_Written exercise_. Reproduce the listing lines word for word, starting at the line containing "You are a GUI" and ending at the line containing "click(206, 65)", both included, with the pictures left out.

_Material to process_.
^^^^^^^^

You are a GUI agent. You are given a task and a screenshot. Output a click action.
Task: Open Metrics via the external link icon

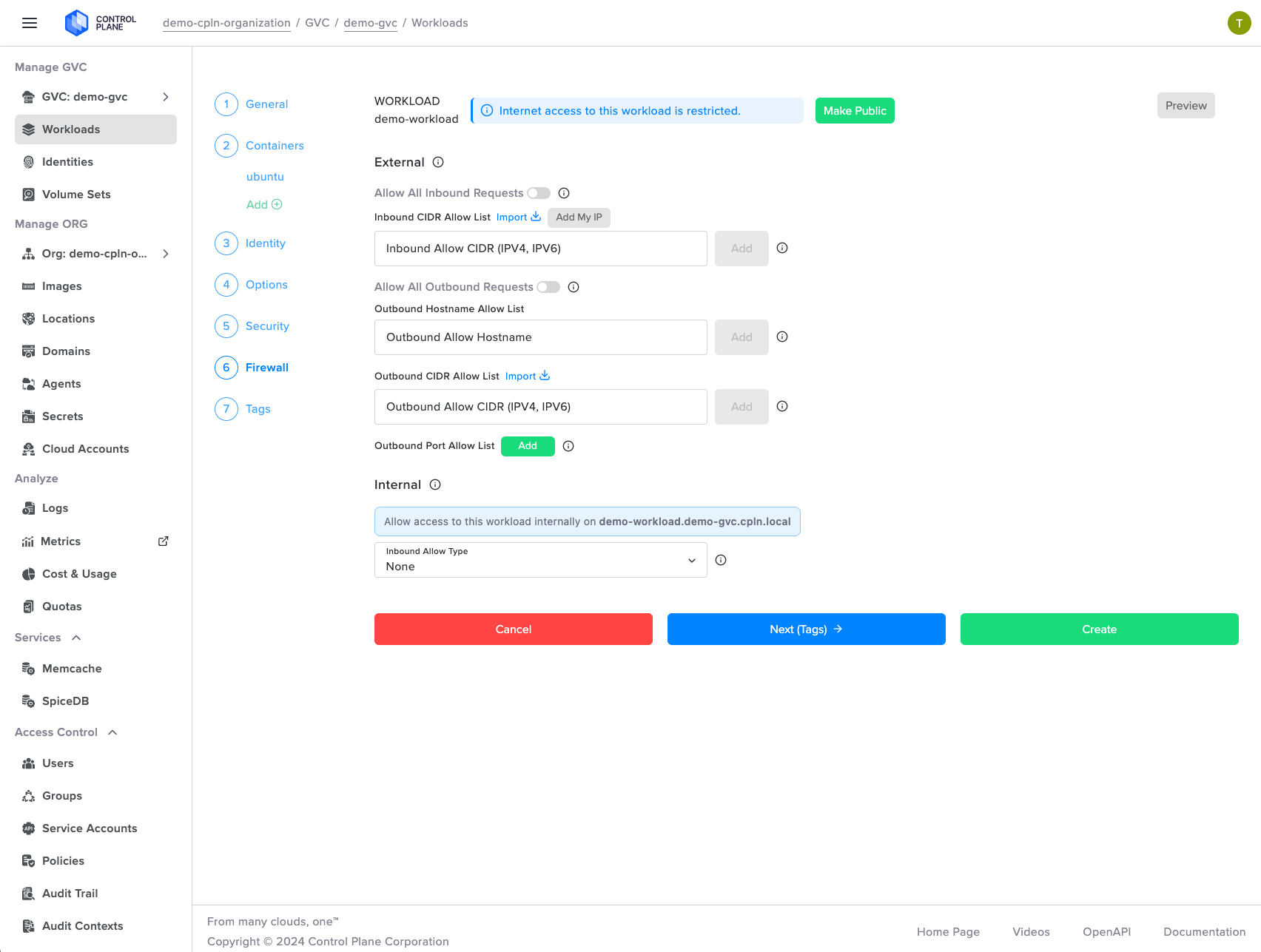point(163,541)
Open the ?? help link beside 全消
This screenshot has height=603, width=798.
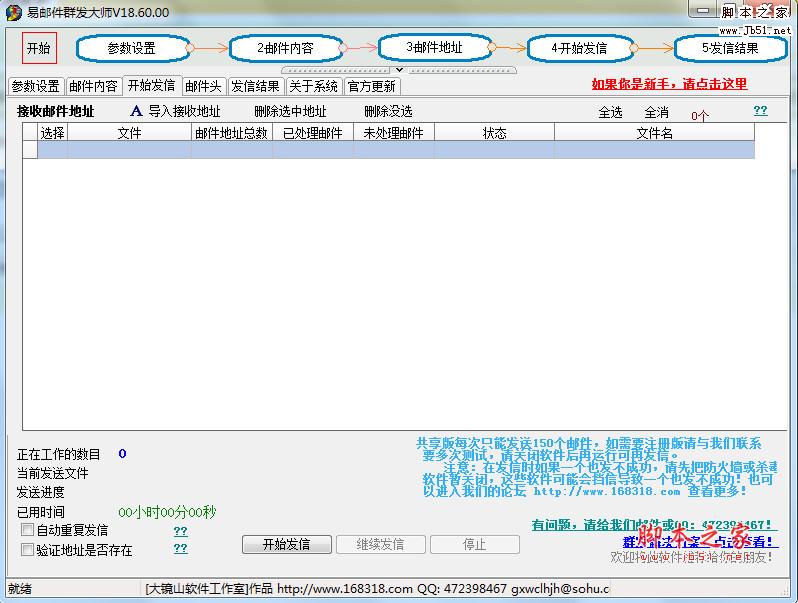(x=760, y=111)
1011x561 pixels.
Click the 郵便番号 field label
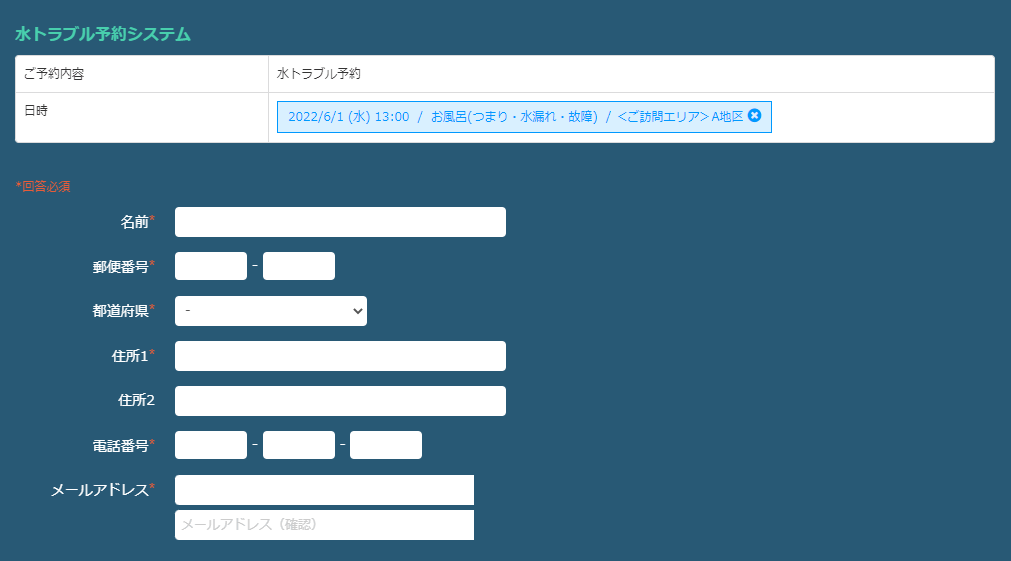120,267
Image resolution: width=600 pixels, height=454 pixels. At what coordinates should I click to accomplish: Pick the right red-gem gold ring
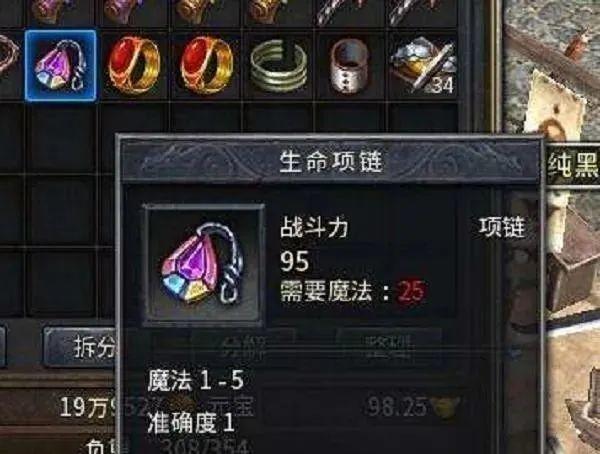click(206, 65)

^^^^^^^^

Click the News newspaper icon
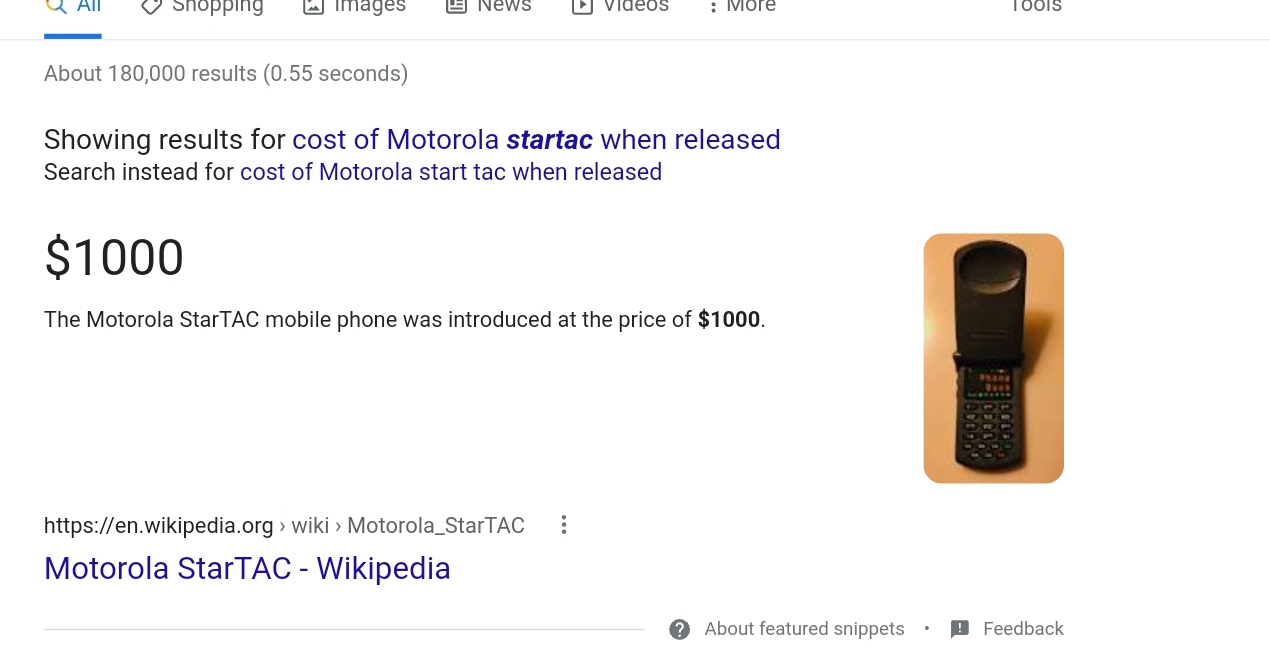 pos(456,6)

^^^^^^^^

_Task output_.
You are a GUI agent. You are given a task and a screenshot. Output a click action.
Task: Open Metrics via the external link icon

point(163,541)
Open the ?? help link beside 全消
This screenshot has height=603, width=798.
(x=760, y=111)
1011x561 pixels.
Click the 郵便番号 field label
120,267
Image resolution: width=600 pixels, height=454 pixels. At what coordinates should I click to accomplish: Pick the right red-gem gold ring
click(206, 65)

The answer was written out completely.